↓↓↓

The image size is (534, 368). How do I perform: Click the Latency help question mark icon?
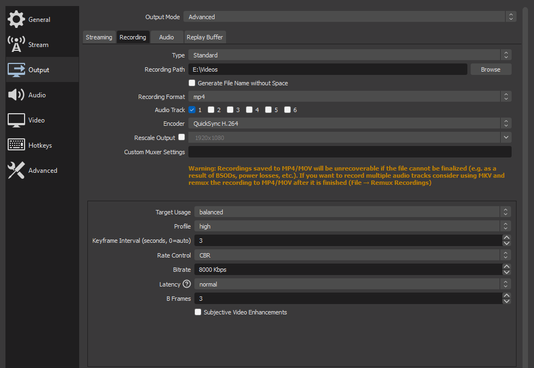[187, 284]
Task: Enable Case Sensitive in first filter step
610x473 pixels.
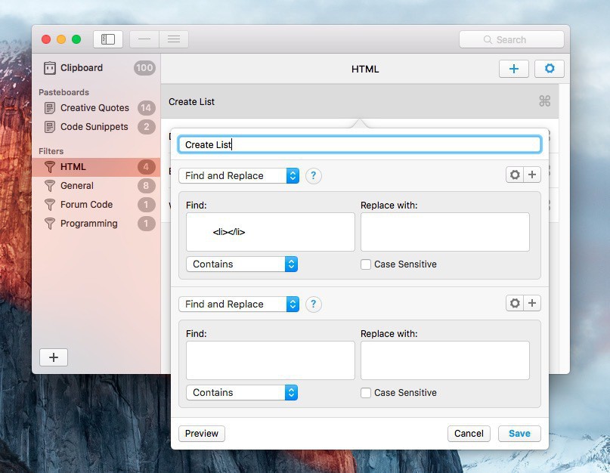Action: (366, 264)
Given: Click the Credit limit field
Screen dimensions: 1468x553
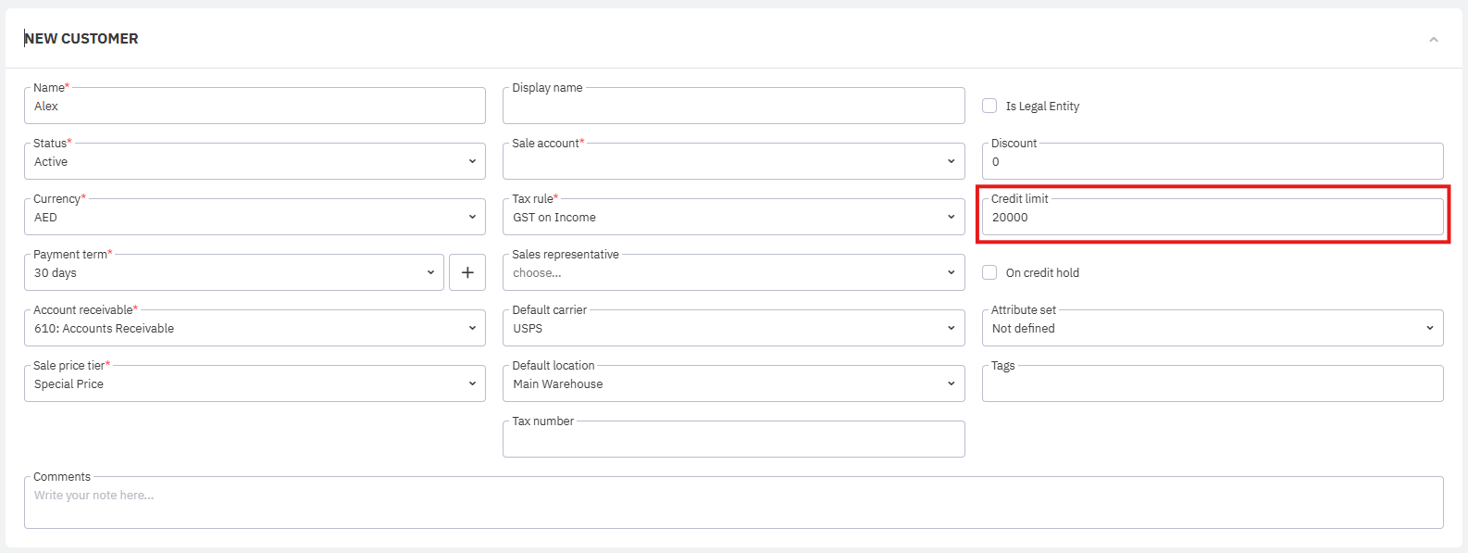Looking at the screenshot, I should click(1212, 218).
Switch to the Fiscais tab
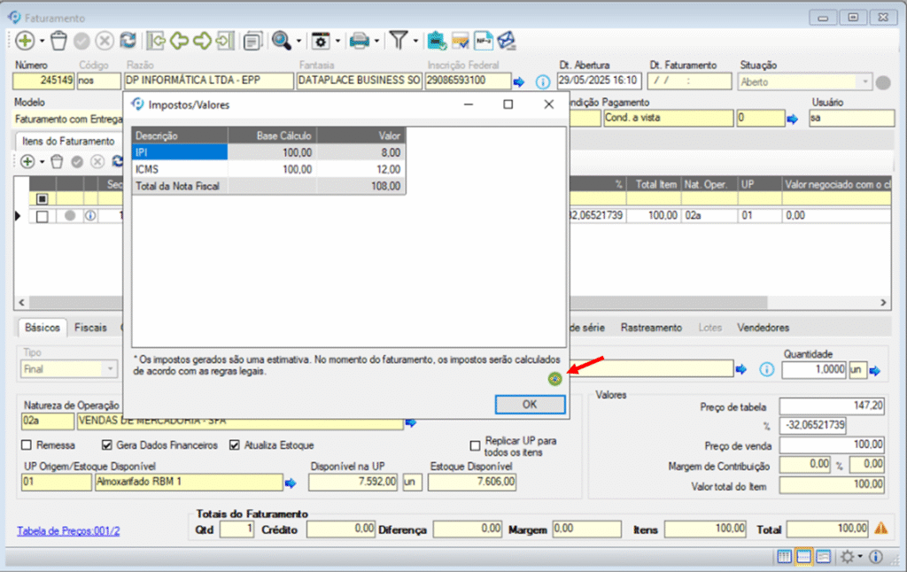Viewport: 907px width, 572px height. [x=90, y=328]
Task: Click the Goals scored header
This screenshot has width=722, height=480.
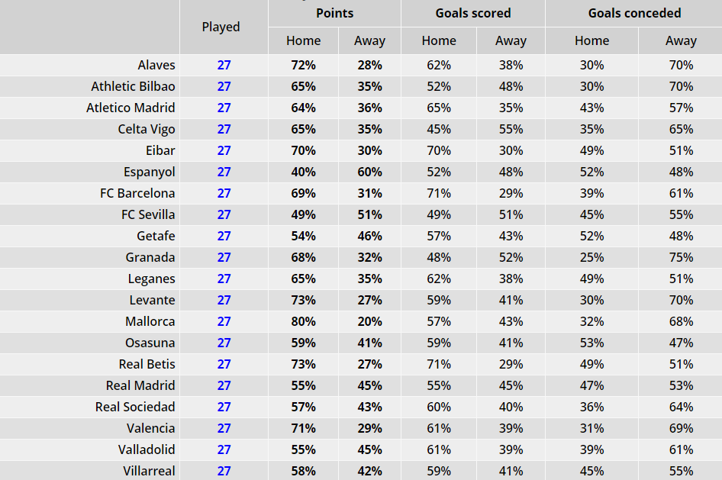Action: (x=473, y=13)
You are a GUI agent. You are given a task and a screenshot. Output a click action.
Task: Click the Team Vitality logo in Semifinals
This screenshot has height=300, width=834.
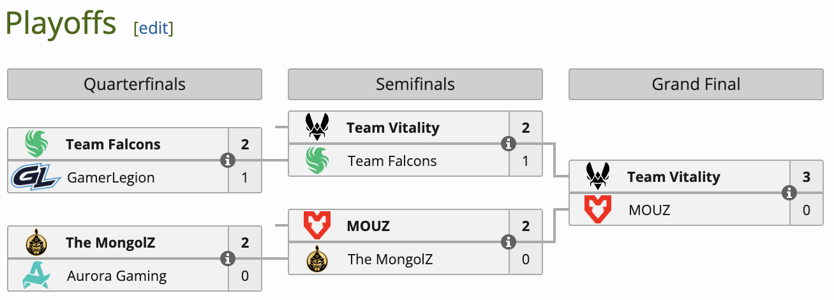(317, 128)
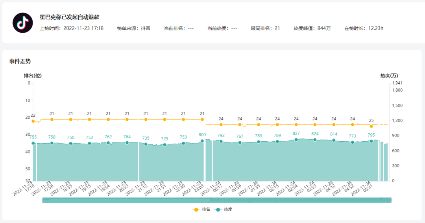Click the heat marker labeled 764
This screenshot has height=223, width=425.
(127, 142)
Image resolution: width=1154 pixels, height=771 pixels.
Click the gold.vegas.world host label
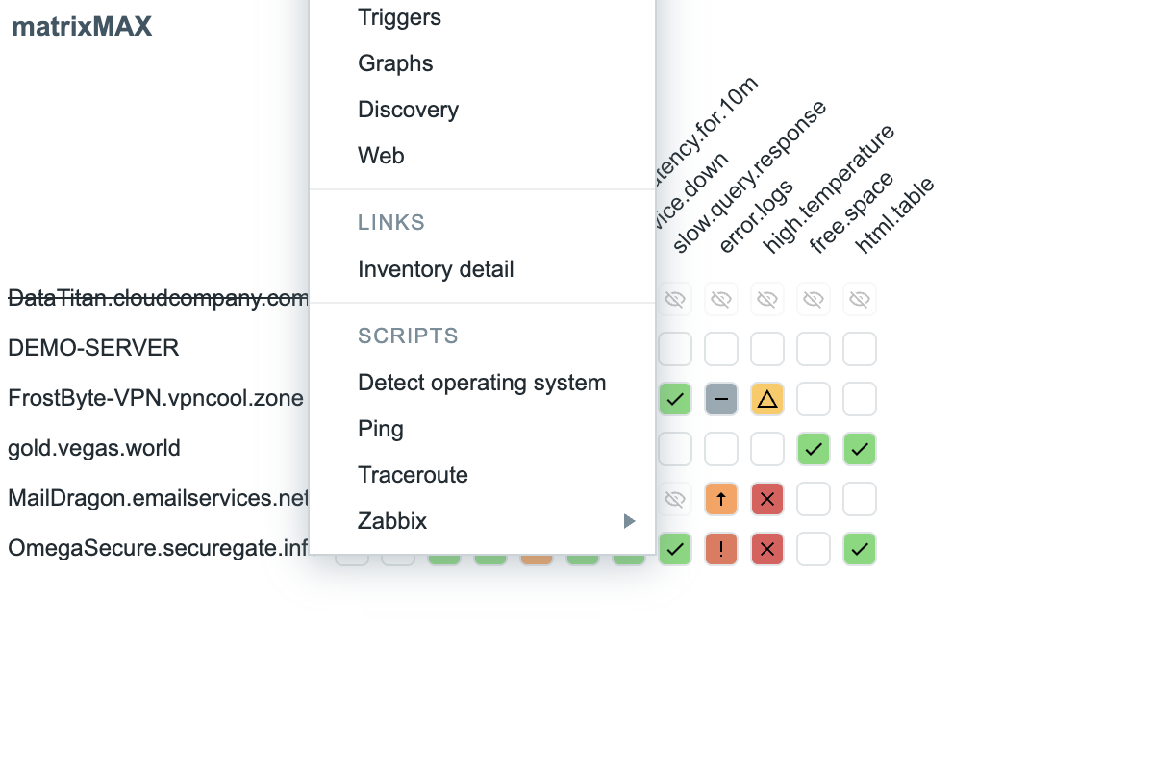(94, 448)
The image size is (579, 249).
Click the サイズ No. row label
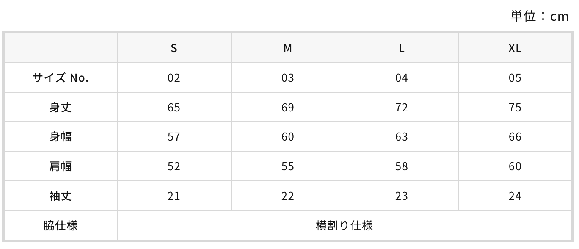coord(61,78)
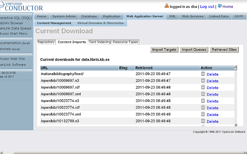The height and width of the screenshot is (154, 247).
Task: Click trash icon for /open/bib/10009697.n3 row
Action: pyautogui.click(x=203, y=81)
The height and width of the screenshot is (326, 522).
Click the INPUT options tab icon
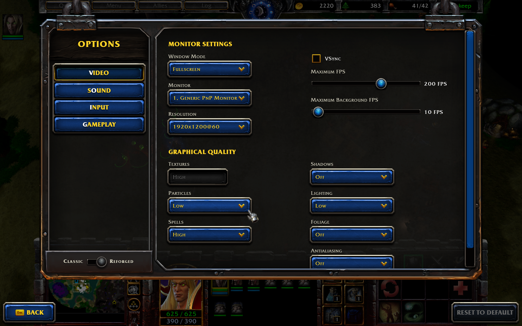tap(98, 107)
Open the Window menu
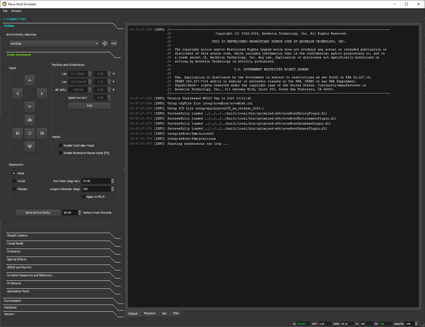Screen dimensions: 425x327 coord(16,11)
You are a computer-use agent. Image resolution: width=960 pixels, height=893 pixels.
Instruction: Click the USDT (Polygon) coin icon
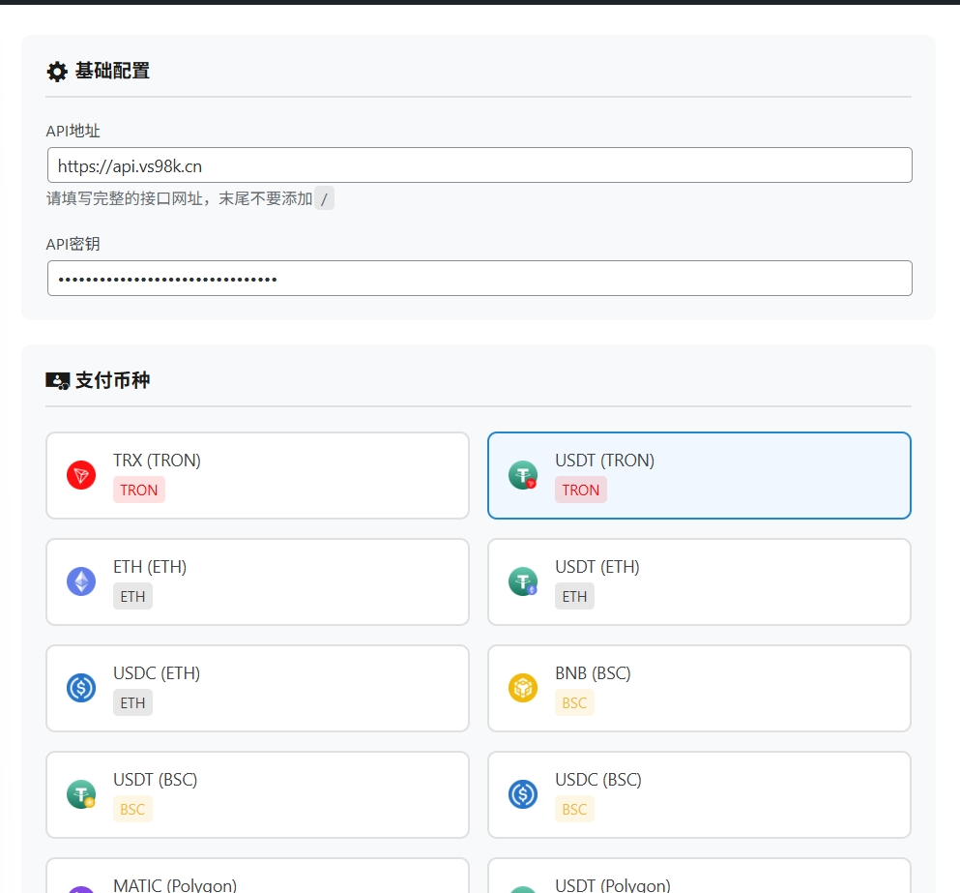[x=523, y=887]
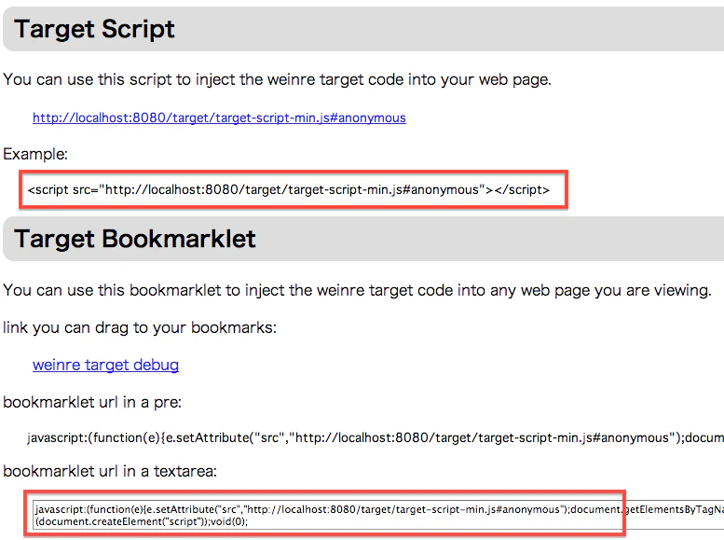
Task: Click the 'Example:' label
Action: tap(35, 154)
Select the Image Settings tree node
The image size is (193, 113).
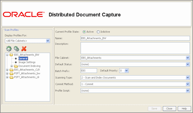(27, 62)
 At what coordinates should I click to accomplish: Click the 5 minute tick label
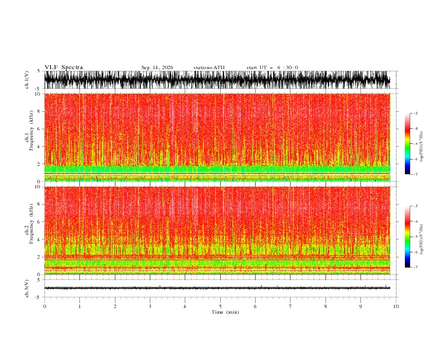click(x=220, y=306)
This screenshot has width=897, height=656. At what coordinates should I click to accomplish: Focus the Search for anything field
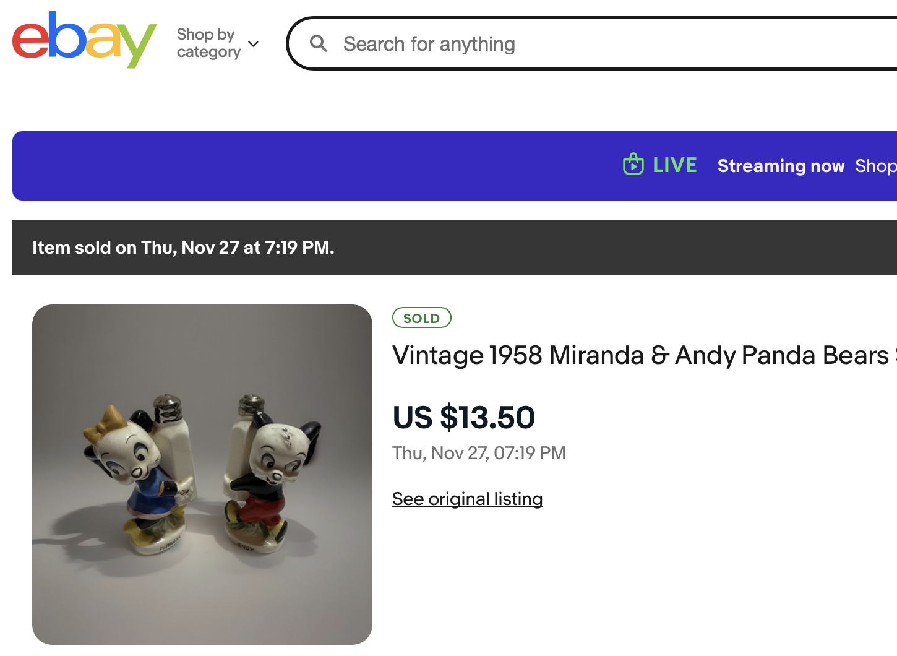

↑↑↑

WORK TO COMPLETE >>
Could you transcribe all of the data exactly and omit the pictures?

ANSWER BOX >>
The image size is (534, 368). How do I perform: Click the Latency help question mark icon?
[187, 284]
Task: Enable Case Sensitive in first filter step
610x473 pixels.
Action: (366, 264)
Given: Click the Credit limit field
Screen dimensions: 1468x553
Looking at the screenshot, I should click(1212, 218).
Switch to the Fiscais tab
Viewport: 907px width, 572px height. [x=90, y=328]
Task: Click the Goals scored header
This screenshot has width=722, height=480.
Action: (x=473, y=13)
You are a GUI agent. You are given a task and a screenshot. Output a click action.
Task: Click the Team Vitality logo in Semifinals
This screenshot has height=300, width=834.
(317, 128)
Click the heat marker labeled 764
This screenshot has height=223, width=425.
(127, 142)
Image resolution: width=1154 pixels, height=771 pixels.
Click the gold.vegas.world host label
(94, 448)
The image size is (579, 249).
Click the サイズ No. row label
coord(61,78)
The height and width of the screenshot is (154, 247).
Task: Click trash icon for /open/bib/10009697.n3 row
Action: pyautogui.click(x=203, y=81)
The height and width of the screenshot is (326, 522).
Click the INPUT options tab icon
tap(98, 107)
Open the Window menu
Screen dimensions: 425x327 coord(16,11)
You are a computer-use agent. Image resolution: width=960 pixels, height=893 pixels.
Instruction: Click the USDT (Polygon) coin icon
[x=523, y=887]
Task: Click the 'Example:' label
Action: tap(35, 154)
Select the Image Settings tree node
The image size is (193, 113).
(27, 62)
 At what coordinates should I click to accomplish: Click the 5 minute tick label
click(x=220, y=306)
This screenshot has width=897, height=656. At what coordinates should I click to accomplish: Focus the Search for anything field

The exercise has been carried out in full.